HER: How many rooms do you need?
ME: One.
HER: We're full.
Perhaps if I'd asked for two rooms ...
Fortunately, we found another place,and though it was a bit old and tired just like the man who ran it, it did just fine. We went to KFC for dinner mostly for the AC but also for the large, icy drinks. We were asleep by 10 p.m.
**
The next day we got up early and didn't bother to try to find toast. Instead we got some good noodles at the food stall next to the hotel. We passed an awesome light blue mosque on the way out of town. Pekan has some of the most interesting architeture on the coast.
However,
the road north of Pekan, and before the thriving city of Kuantan, was just
plain ugly. The road here runs a few miles inland from the coast and had
a lot of brush fires. My throat started to burn. The land, partly clear-cut,
partly swampy and partly burning, looked like a good location to film some
apocalyptic movie. Other than that I can't think of any good use for the
land. (Joan: in the midst of this ugliness we took a photo of a sign that
said "Love our Earth" or something like that).

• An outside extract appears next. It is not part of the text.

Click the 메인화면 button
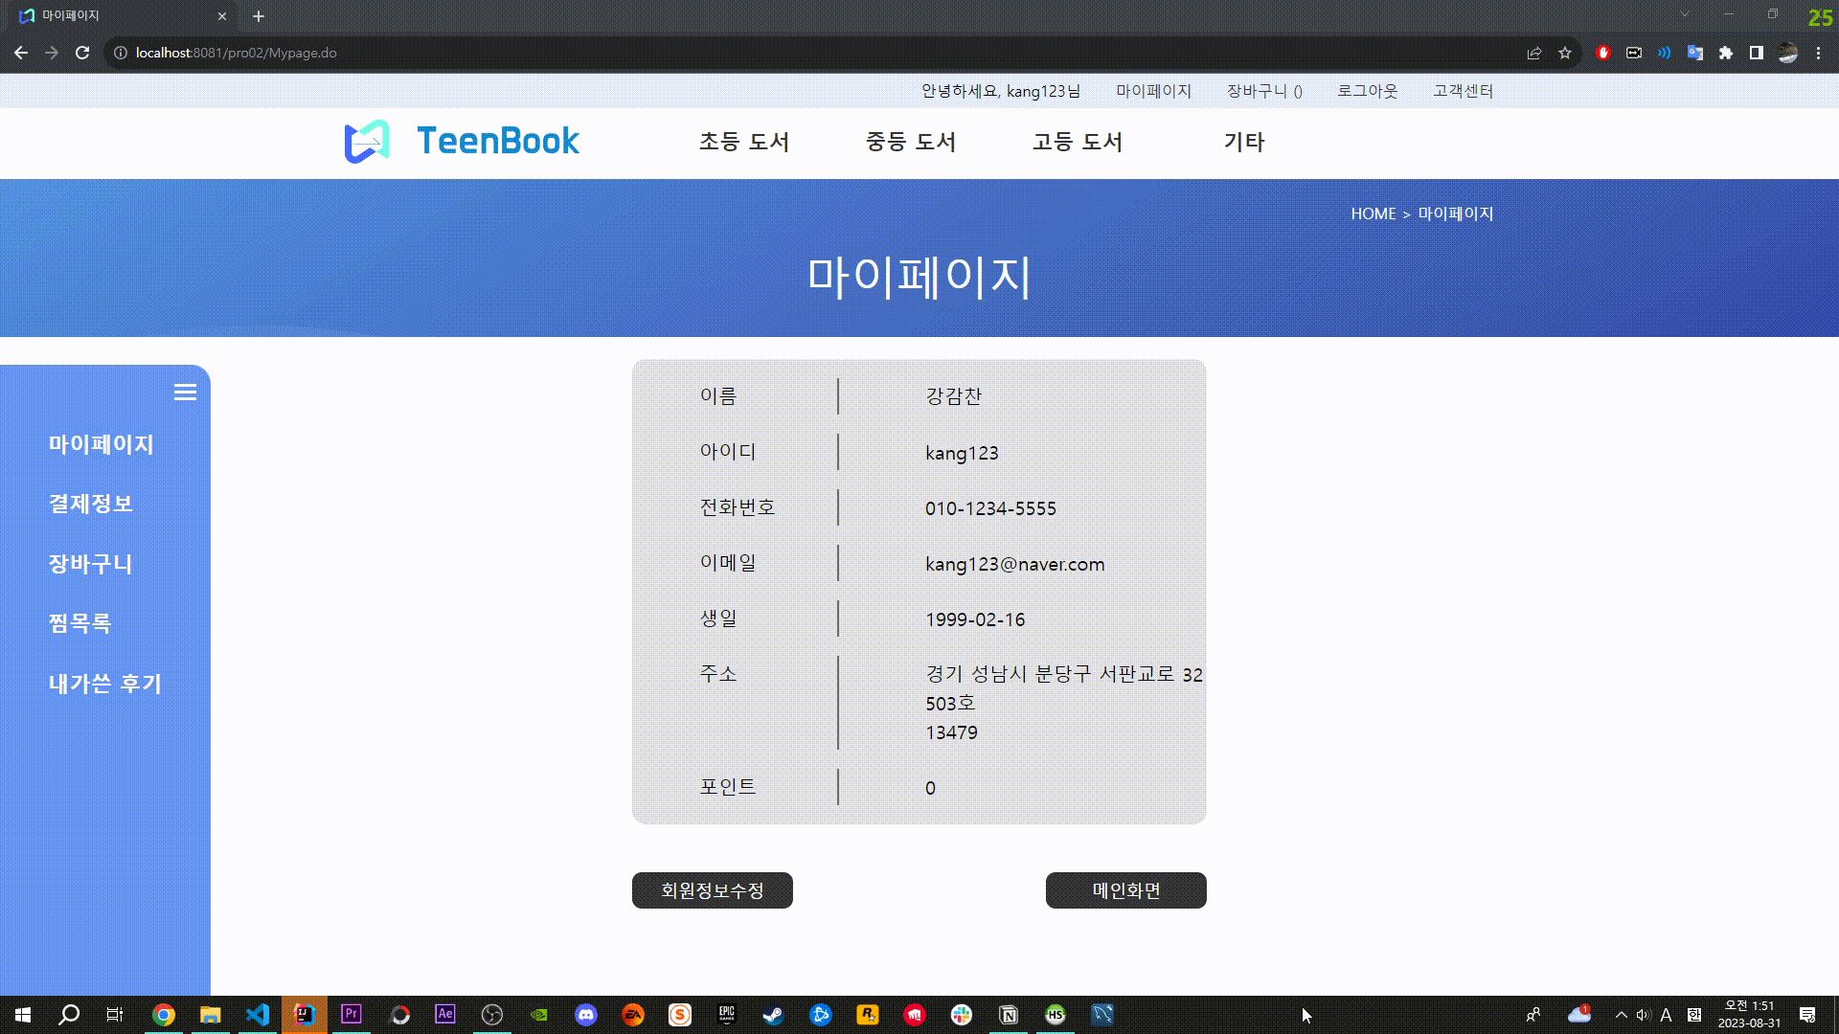1839x1034 pixels. click(x=1125, y=890)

Kuantan was busy but I liked it. It felt thriving despite the midday heat and humidity, which always seems even more oppressive in cities. Lots of people walked the streets and the padang, a large open grassy area in the center of town. We ended up eating at an AC diner called the Swan that reminded me of a Village Inn. About 10k north of town we saw a really big fire, to the west. It was right after we went around some refineries and heavy industrial areas and big warehouses. The smoke cloud was giant, billowing in slow motion. I bet it was hundreds or maybe even thousands of feet high, and several times that size horizontally. We couldn't tell how far away it was so we couldn't estimate the size well. But we could see the smoke for a long time. Luckily this part of the road ran next to the coast, so the sea breeze blew most of the smoke away from us.
We passed more refineries and new housing for the employees.
It was hot. We stopped frequently
at
food stalls and gas stations for cold drinks. The road in the industrial
area was very wide and generally had good shoulders. Lots of trucks passed
but not too closely. The only bad thing was there was no shade, and the
trucks stirred up dust and it was hot (did I say that already?).
We baked like two ants crawling across a hot grill. It wasn't an especially pleasant ride. Gradually the industry gave way to more rural and residential landscape. Still it was completely flat.
Our destination, Cherating, is a tourist village set on a pretty bay with a long beach. There is no real village there, just a string of bungalows, motels and restaurants. There's lots of competition especially during the off season. So we got a great "chalet" (cabin) at a place called Matahari (Malay for "sun") with a fridge for 20 ringgits/nite (about US$6).